L’évangile de Luc a gardé pour nous un épisode singulier, le seul que nous connaissons par rapport à la vie de Jésus dans sa famille après sa plus tendre enfance. A l’âge de douze ans, pendant le pèlerinage annuel que sa famille fait à Jérusalem pour la fête de Pâques, à l’insu de ses parents Jésus reste dans le temple discuter avec les docteurs de la loi, extasiés pour son intelligence et ses réponses.

Le sentiment de merveille empreignant cet événement, tout focalisé sur la personne de l’enfant Jésus, est amplifié davantage quand l’évangéliste nous fait observer la scène par les yeux de ses parents, qui le retrouvent au troisième jour de leur recherche anxieuse: «Sa mère lui dit: « Mon enfant, pourquoi nous as-tu fait cela?
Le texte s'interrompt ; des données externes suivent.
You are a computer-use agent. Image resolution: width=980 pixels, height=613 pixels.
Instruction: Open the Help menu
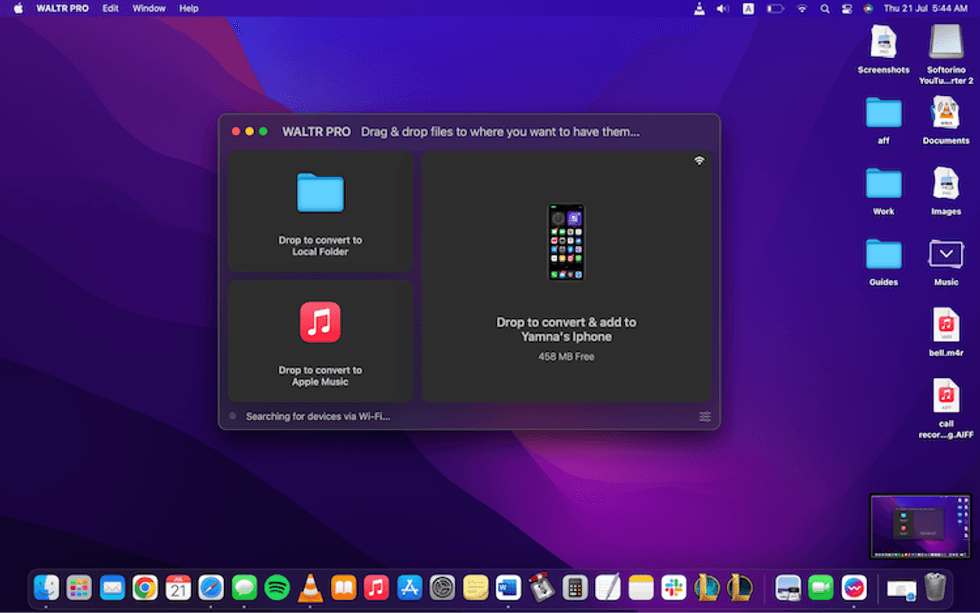(x=188, y=8)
Vois comme ton père et moi, nous avons souffert en te cherchant! » Il leur dit: « Comment se fait-il que vous m’ayez cherché? Ne saviez-vous pas qu’il me faut être chez mon Père? » Mais ils ne comprirent pas ce qu’il leur disait».

En effet, c’est juste le regard de Marie et de Joseph qui nous permet de mieux comprendre la valence de cet épisode. Il permet à ses parents – et, à travers eux, à tous les lecteurs du texte – d’élaborer dans leurs cœurs un processus de croissance dans la compréhension de l’identité et de la mission de Jésus. Bien que Marie, dès le moment de l’annonciation, connaissait par révélation l’identité divine de son enfant, c’est par l’expérience de sa vie avec Jésus qu’elle et Joseph avaient à comprendre davantage son mystère et à s’y conformer pas-à-pas. Ils le savaient bien: l’identité de leur enfant était un don à accueillir, protéger et soigner respectueusement, pas un bien à maîtriser ou façonner selon leur volonté.

Cet épisode de l’évangile appelle tous les parents et toutes les sociétés à regarder leurs enfants, en quelque sorte, avec les mêmes yeux de Marie et de Joseph. Regarder les enfants comme un don divin qui porte en soi un mystère originaire, qui précède les projets de leurs parents et de leurs milieux de vie. Les enfants ne sont pas seulement ce que les adultes veulent qu’ils soient. Toute personne vivante porte en soi une identité et une dignité constitutives, qui ne découlent pas seulement de la somme de tous les apports naturels, culturels et environnementaux qu’elle a reçus. Chaque enfant, chaque personne, n’est pas un individu produit en série, mais un mystère qu’il faut apprendre à accueillir et soigner cas par cas. Aider les enfants à découvrir et vivre leur identité et leurs talents, voici l’un des aspects principaux de la mission des parents.

Tout cela ne signifie pas, bien sûr, que les parents n’aient aucun choix sur les critères de la formation et sur la direction de la vie de leurs enfants. Leur mission les appelle plutôt à s’assumer la responsabilité de témoigner aux enfants les valeurs, les vertus, la sagesse de la vie, selon leur conscience. Les parents chrétiens, en particulier, peuvent comprendre que transmettre leur foi et leur vision de la vie aux enfants n’est pas en effet une constriction, mais un don à offrir, le plus grand désir de bien à leur donner. Oui, les enfants feront leur choix de vie, mais si la foi fait partie de l’identité des parents, elle ne peut pas être cachée aux enfants au nom d’une fausse idée de leur liberté de choix. C’est la transmission de la foi elle-même qui garantit la véritable liberté, car elle met les enfants dans la condition de connaître et de vivre le don du Seigneur, et de se disposer à lui de façon consciente.

Marie et Joseph, devant le mystère qui se manifestait devant la vie de Jésus, ont continué à le découvrir respectueusement et à en prendre soin d’une façon responsable, active. Demandons leur intercession sur tous les parents, afin qu’ils sachent reconnaître toujours, même dans les difficultés et dans les épreuves, la dignité personnelle de leurs enfants et leur offrir une formation riche d’amour, de vérité et de sagesse!